10 podejrzanych o udział w antyizraelskich zamachach w Mombasie, aresztowanych przez policję kenijską, przybyło do Kenii łodzią z Somalii. Jak dotąd nie potwierdzono związków zatrzymanych z al-Qaedą, organizacją terrorystyczną Osamy bin Ladena.

Wśród zatrzymanych jest 6 Pakistańczyków i 4 Somalijczyków. Dwójkę innych podejrzanych - Amerykankę i jej męża Hiszpana - zwolniono w sobotę z powodu braku dowodów udziału w atakach.

Według kenijskiej policji podejrzani podróżowali małą łodzią żaglową, używaną przez lokalnych rybaków do połowu i podróży wzdłuż afrykańskich wybrzeży. Władze Kenii jednak utrzymują, że na razie nie ma dowodów na powiązania zamachów w Mombasie z al-Qaedą Osamy bin Ladena.
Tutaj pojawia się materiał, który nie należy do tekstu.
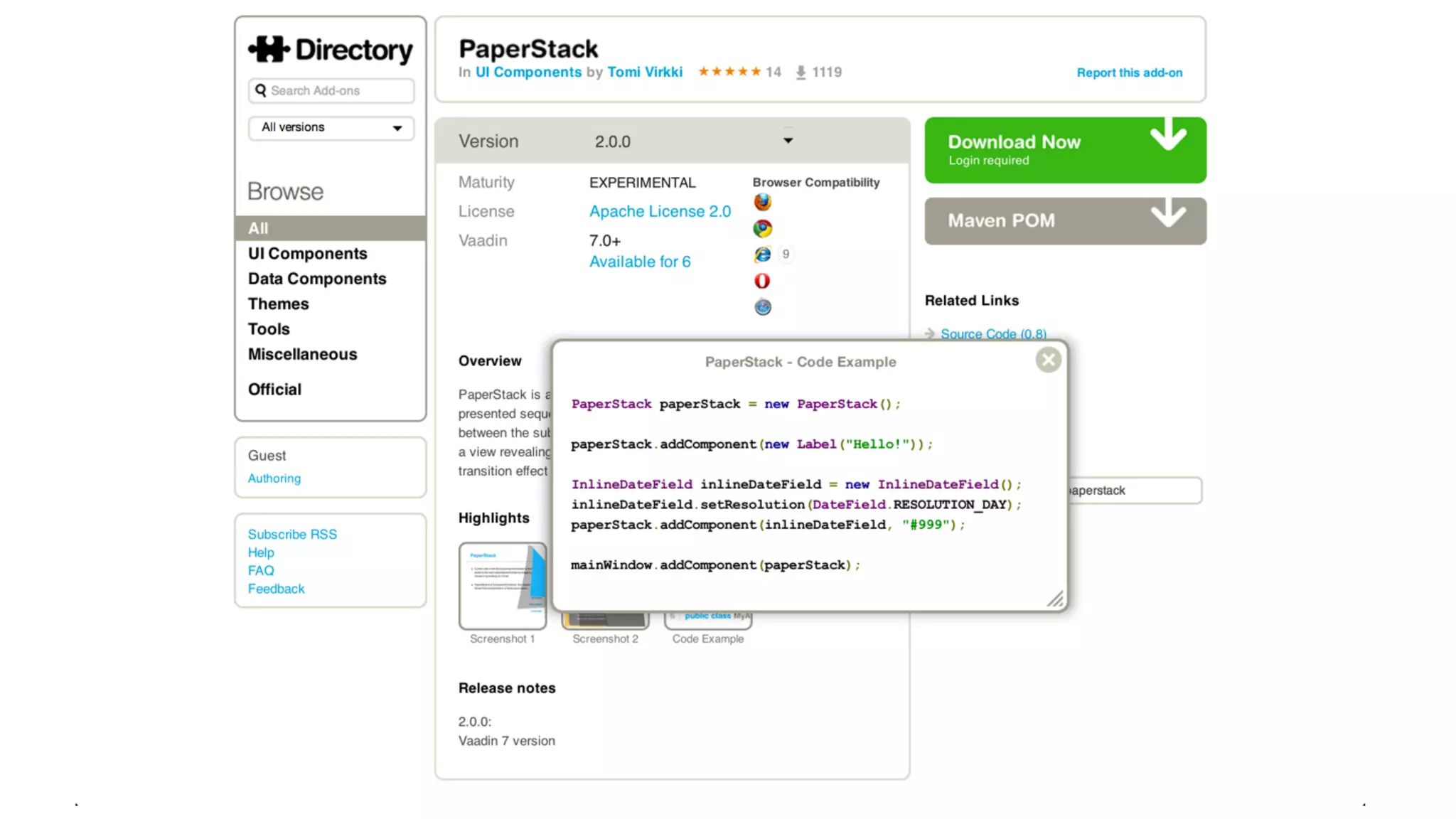
Task: Select UI Components in Browse list
Action: (307, 254)
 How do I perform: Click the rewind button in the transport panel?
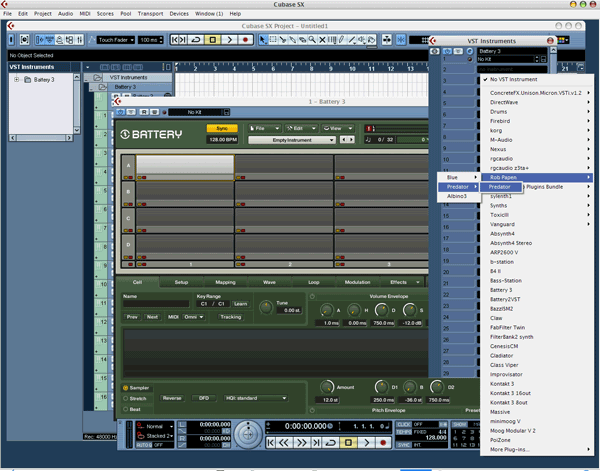pyautogui.click(x=286, y=442)
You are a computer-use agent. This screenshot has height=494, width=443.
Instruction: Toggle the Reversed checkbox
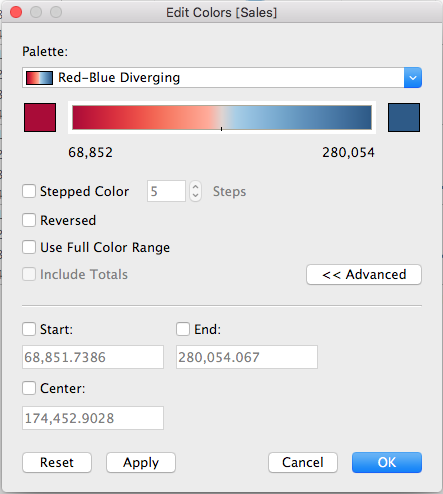[x=29, y=220]
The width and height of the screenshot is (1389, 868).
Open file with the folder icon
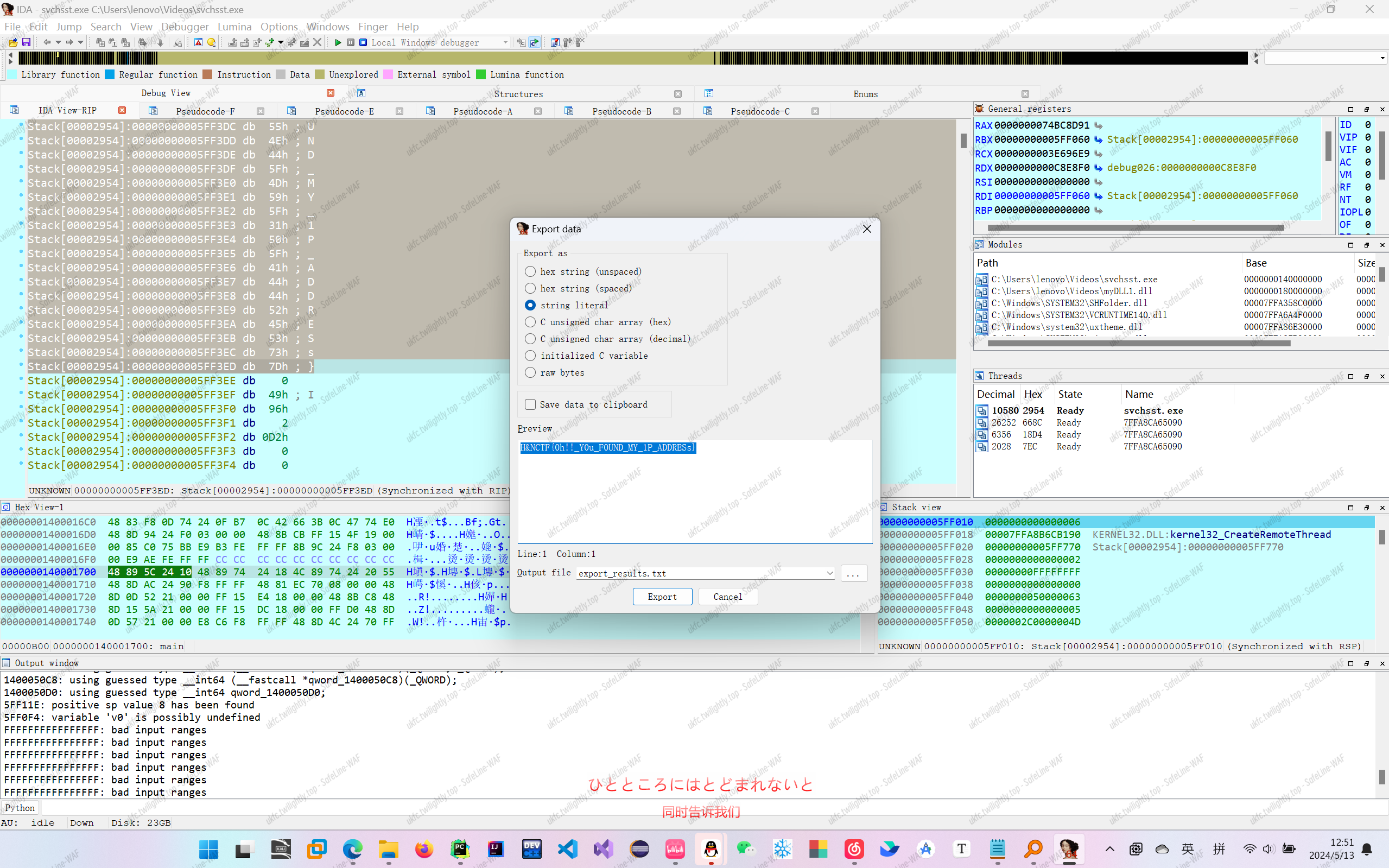[12, 42]
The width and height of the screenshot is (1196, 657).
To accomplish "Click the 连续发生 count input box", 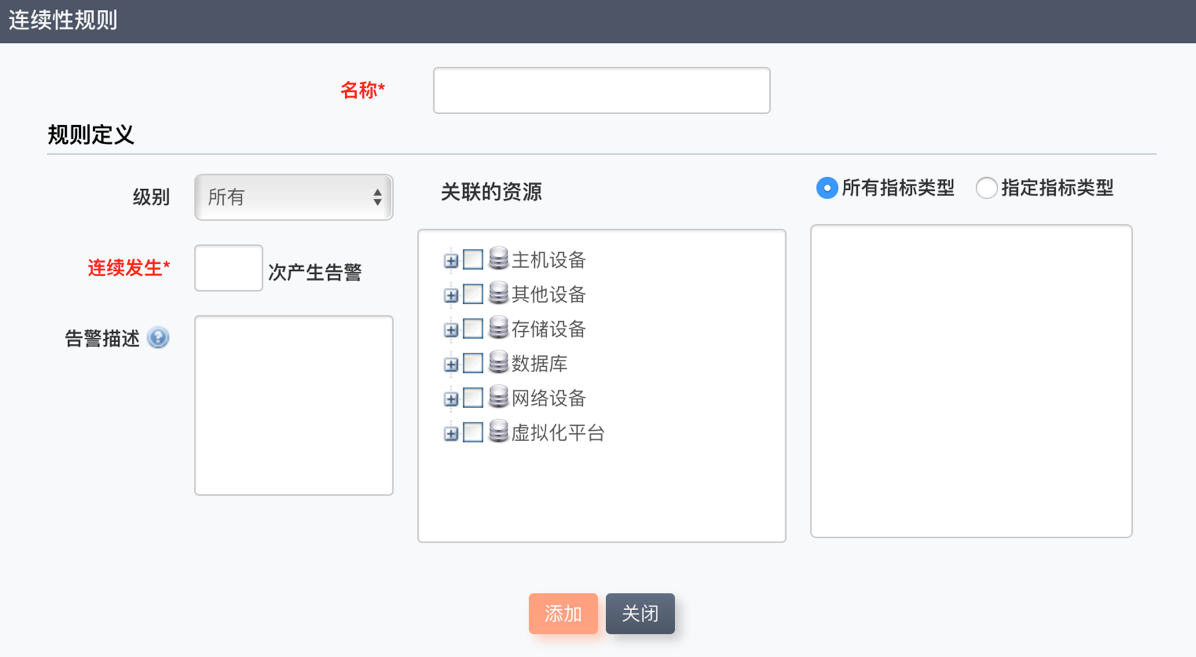I will click(x=228, y=268).
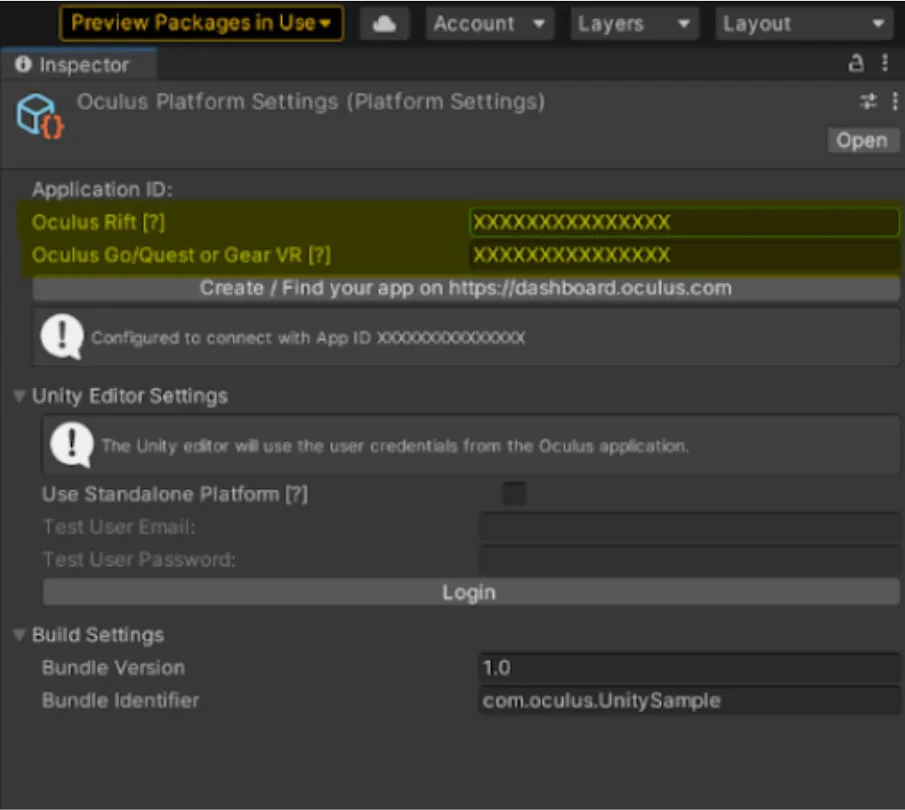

W czwartek niemal równocześnie dokonano w Mombasie samobójczego zamachu bombowego na popularny wśród Izraelczyków hotel "Paradise" i ostrzelano - na szczęście niecelnie - startujący samolot pasażerski izraelskich linii lotniczych. W ataku na hotel zginęło 16 osób, a 80 zostało rannych.

Do zamachów w Mombasie już w kilka godzin po atakach przyznało się nieznane ugrupowanie o nazwie Armia Palestyny. Zdaniem Waszyngtonu, nie jest jednak wykluczone, że ataku dokonało islamskie ugrupowanie z Somalii o nazwie Al-Ittihad al-Islami (AIAI), znane z powiązań z Osamą bin Ladenem.